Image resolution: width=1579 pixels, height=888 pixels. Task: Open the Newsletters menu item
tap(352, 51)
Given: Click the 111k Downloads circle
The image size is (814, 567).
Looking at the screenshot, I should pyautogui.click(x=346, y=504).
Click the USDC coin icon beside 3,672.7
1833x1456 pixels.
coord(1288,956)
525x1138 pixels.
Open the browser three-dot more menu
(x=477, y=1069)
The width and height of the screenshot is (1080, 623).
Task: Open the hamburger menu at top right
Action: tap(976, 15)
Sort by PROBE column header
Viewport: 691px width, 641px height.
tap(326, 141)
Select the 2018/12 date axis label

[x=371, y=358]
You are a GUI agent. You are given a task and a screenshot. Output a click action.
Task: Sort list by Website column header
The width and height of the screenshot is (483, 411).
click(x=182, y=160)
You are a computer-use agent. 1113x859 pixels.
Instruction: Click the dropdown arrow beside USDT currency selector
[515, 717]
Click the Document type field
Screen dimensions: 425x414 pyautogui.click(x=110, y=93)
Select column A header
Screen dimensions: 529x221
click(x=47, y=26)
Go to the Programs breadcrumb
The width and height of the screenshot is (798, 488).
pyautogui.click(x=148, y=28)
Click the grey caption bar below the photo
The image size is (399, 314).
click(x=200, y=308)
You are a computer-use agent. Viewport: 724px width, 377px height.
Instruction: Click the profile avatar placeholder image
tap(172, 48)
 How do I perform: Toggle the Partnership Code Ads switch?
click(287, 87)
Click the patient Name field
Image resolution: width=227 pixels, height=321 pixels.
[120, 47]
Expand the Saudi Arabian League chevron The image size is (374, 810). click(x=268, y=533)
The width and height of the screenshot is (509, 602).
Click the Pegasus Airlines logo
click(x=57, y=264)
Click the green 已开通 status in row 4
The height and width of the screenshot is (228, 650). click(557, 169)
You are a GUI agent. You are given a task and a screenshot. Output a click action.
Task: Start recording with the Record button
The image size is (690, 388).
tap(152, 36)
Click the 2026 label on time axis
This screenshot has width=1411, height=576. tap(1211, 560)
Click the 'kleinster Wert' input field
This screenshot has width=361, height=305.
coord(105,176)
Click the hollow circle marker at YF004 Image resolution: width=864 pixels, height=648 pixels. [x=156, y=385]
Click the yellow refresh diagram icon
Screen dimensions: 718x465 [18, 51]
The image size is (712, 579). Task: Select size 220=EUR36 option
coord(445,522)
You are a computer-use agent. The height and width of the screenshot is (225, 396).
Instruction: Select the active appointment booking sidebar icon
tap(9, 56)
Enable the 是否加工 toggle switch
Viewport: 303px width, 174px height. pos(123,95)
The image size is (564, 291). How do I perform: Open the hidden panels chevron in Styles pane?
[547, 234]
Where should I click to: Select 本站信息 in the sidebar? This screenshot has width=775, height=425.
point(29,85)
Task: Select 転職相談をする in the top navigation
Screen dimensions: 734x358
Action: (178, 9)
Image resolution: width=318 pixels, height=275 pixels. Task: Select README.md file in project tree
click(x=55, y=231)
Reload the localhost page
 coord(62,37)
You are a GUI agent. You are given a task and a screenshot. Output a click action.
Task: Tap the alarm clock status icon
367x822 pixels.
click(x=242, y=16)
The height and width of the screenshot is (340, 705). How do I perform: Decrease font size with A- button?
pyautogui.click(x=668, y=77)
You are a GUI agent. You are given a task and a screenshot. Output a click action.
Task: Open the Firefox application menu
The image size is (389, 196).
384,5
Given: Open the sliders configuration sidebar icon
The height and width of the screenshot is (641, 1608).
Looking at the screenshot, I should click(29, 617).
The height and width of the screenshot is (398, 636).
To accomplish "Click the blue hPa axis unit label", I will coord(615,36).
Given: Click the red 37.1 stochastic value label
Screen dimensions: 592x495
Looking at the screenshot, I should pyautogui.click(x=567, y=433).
__________________________________________________
- **EXERCISE AIM**: Wherever the string "computer" appears in the entries above, return the line it appears on.

- **OUTPUT FOR THIS EXERCISE**:
You are a computer-use agent. 1113x859 pixels.
You are a computer-use agent. Viewport: 724px width, 377px height.
You are a computer-use agent. The height and width of the screenshot is (225, 396).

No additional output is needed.